Começa aqui uma série específica sobre a língua humana.
Na minha experiência como fonoaudióloga, este é o órgão mais diretamente relacionado à fala pelos pacientes. Penso que este raciocínio também se aplica para a população em geral. Antes de as pessoas pensarem que a fala é resultado de ações conjuntas de diversos órgãos e sistemas, elas atribuem à língua a habilidade de fala.
De fato, a língua é o órgão mais claramente envolvido com a produção da fala. Qualquer pessoa se dá conta de que, para falar, é necessário abrir a boca e movimentar a língua. A participação de outros órgãos é muito menos evidente para a maioria das pessoas.

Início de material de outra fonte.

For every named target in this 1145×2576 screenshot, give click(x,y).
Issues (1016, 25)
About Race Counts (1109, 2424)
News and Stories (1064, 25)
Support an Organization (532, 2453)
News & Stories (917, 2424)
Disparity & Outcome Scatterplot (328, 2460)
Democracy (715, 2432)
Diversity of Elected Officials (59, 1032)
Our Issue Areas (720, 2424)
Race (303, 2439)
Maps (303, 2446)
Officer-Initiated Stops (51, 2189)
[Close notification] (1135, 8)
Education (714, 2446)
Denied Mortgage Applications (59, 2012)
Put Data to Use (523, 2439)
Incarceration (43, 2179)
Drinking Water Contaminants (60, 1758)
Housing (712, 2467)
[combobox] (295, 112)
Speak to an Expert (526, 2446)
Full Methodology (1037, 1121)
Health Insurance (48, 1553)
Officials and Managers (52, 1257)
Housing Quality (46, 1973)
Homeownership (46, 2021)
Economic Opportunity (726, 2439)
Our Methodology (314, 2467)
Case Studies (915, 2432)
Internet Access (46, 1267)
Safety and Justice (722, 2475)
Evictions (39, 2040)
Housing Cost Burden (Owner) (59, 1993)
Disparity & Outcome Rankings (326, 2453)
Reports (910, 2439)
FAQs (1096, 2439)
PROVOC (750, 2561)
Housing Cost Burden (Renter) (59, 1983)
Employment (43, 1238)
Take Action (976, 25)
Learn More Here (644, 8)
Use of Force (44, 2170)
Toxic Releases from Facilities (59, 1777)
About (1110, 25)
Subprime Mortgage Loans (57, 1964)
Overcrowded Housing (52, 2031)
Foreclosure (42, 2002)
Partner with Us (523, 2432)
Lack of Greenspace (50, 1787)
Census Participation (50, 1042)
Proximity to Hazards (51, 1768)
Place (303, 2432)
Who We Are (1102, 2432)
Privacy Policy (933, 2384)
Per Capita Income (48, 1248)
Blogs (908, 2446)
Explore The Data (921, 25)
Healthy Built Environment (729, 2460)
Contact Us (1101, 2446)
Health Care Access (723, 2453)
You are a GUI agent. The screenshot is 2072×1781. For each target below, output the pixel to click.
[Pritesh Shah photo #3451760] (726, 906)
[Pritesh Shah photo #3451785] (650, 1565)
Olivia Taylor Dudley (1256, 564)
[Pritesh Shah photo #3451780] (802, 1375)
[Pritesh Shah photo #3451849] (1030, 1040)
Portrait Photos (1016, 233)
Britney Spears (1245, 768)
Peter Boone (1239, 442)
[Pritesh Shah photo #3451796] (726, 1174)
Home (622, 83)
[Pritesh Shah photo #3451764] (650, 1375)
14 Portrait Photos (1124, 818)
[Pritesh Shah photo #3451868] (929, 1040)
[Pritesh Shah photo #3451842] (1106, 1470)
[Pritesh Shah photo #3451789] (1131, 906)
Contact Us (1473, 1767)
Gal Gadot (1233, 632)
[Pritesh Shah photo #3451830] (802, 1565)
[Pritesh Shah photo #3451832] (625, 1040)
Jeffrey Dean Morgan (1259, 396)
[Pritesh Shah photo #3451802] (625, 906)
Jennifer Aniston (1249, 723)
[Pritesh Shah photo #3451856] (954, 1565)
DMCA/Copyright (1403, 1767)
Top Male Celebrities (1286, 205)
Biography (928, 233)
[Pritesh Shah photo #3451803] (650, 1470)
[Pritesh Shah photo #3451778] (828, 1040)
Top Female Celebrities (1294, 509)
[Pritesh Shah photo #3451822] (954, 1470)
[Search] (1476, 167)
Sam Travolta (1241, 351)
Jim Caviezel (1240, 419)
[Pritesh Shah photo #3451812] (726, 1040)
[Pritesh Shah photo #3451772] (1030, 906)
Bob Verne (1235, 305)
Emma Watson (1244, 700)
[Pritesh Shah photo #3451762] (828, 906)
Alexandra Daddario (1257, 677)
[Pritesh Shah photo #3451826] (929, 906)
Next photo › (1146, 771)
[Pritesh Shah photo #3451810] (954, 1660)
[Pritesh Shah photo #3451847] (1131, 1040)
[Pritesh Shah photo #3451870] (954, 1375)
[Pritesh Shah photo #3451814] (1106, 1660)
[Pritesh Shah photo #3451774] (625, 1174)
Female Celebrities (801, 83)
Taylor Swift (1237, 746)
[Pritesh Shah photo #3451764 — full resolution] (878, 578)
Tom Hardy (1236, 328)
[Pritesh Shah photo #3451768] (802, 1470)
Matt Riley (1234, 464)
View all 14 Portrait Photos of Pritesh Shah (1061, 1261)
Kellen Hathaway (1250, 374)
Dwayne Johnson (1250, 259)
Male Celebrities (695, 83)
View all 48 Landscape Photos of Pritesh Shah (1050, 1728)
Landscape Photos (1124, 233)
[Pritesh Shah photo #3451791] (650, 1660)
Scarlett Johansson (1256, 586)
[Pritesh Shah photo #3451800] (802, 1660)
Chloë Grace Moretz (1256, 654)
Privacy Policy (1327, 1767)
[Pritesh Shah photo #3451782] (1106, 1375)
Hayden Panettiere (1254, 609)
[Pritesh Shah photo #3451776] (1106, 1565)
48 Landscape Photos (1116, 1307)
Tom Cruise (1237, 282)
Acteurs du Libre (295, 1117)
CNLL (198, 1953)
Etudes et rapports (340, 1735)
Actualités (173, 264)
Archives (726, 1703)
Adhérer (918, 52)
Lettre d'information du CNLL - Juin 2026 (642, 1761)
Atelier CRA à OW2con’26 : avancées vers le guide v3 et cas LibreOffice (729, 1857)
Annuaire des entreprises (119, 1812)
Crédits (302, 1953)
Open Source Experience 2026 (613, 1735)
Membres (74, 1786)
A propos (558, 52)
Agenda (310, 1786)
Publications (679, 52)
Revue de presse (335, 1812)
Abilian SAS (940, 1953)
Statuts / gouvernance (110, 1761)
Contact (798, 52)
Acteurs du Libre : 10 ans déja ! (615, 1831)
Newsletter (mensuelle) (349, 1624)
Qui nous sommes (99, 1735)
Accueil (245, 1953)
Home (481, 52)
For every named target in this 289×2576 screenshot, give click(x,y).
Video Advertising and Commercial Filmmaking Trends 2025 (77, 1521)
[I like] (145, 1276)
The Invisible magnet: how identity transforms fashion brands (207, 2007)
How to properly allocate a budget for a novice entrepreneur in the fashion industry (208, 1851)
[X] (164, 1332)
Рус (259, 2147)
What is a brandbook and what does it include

A própria língua portuguesa induz que a ênfase recaia sobre o órgão língua. Em português, existe polissemia da palavra “língua”. O significante “língua”, dependendo do contexto, pode adquirir o significado de órgão muscular e também de fala, linguagem, idioma. O significante para os dois significados provêm da mesma origem, a palavra latina “lingua”.
O mesmo ocorre em outras línguas românicas, como o espanhol (“lengua”), o italiano (“lingua”) e o francês (“langue”): o mesmo significante pode adquirir os dois significados, a depender do contexto.
Em inglês, o mais comum é utilizar a palavra “tongue” para se referir ao órgão muscular e as palavras “language” para se referir a idioma e “speech” para se referir à fala. Entretanto, em certos contextos, “tongue” também é utilizada como significando idioma ou fala.
Assim, a polissemia do respectivo significante “língua” parece ser um recurso frequentemente empregado pelas línguas naturais. Penso que a polissemia de “língua” tanto simboliza a relação entre o órgão língua e a produção da fala, quanto reforça essa relação para os falantes.
Funções da língua
A língua, enquanto órgão, participa de diversas funções orgânicas.
A respiração é uma delas. A musculatura extrínseca deve posicionar a língua adequadamente na cavidade oral. Se a língua for posicionada posteriormente, ela vai ocluir parcial ou totalmente a cavidade faríngea. A obstrução da faringe pela língua é um dos fatores que ocasiona apneia obstrutiva do sono [1].
A gustação é outra função em que a língua participa. O principal propósito da gustação é distinguir alimentos adequados de inadequados em relação ao estado de conservação e em relação a preferências pessoais [2].
A deglutição é outra função em que a língua participa. A contração dos músculos intrínsecos e extrínsecos da língua deve ser suficiente para impulsionar o bolo alimentar em direção à faringe e ao esôfago. Alterações na movimentação da língua, seja de origem muscular ou de origem neurológica, podem ocasionar disfagia [1].
A fala, claro, é outra função. Cada consoante e cada vogal exige um formato e uma posição diferentes da língua no interior da cavidade oral. Em português brasileiro, a duração média de um fone é de 100 ms na taxa habitual de elocução [3]. Isso significa que, durante a fala, a língua está em constante movimento na cavidade oral e deve ter agilidade e precisão suficientes para tal. Alterações na movimentação da língua durante a fala podem causar ou se relacionar com uma gama muito variada de distúrbios [1]: imprecisão articulatória, ceceios, gagueira, disartrias.
A sexualidade também é outra função em que a língua participa. Das diversas manifestações orais da sexualidade, destacam-se os contatos puramente orais (como o beijo) e os contatos orogenitais. A impossibilidade de usufruir da sexualidade oral está relacionada a distúrbios da esfera sexual.
Conhecimento científico sobre a língua
Fica evidente que a língua humana é de importância crucial para a nossa espécie. Entretanto, existe uma discrepância entre a importância que a língua apresenta e a compreensão sobre sua estrutura e função [1]. Como há poucos estudos que analisam a atividade dos músculos intrínsecos da língua, a ação desses músculos são suposições baseadas no arranjo anatômico de cada músculo e em extrapolações de experimentos com outros animais (pássaros, anfíbios, répteis e mamíferos) [1].
Os próximos textos da série vão abordar aspectos anatômicos, histológicos, fisiológicos e neurológicos da língua. Vamos comparar informações disponibilizadas em livros e também em artigos mais recentes da área.
Referências
[1] Sanders, I. & Mu, L. (2013). A three-dimensional atlas of human tongue muscles. The Anatomical Record, 296 (10), 1102-14.
[2] Guyton, A. C. & Hall, J. E. (1996). The chemical senses – taste and smell. In: Textbook of medical physiology (pp. 675-682). 9th ed. Philadelphia: W. B. Saunders Co.
[3] Barbosa, P. A. (2006). Do acoplamento entre prosódia e segmentos. In: Incursões em torno do ritmo da fala (pp. 291-352). Campinas: Pontes.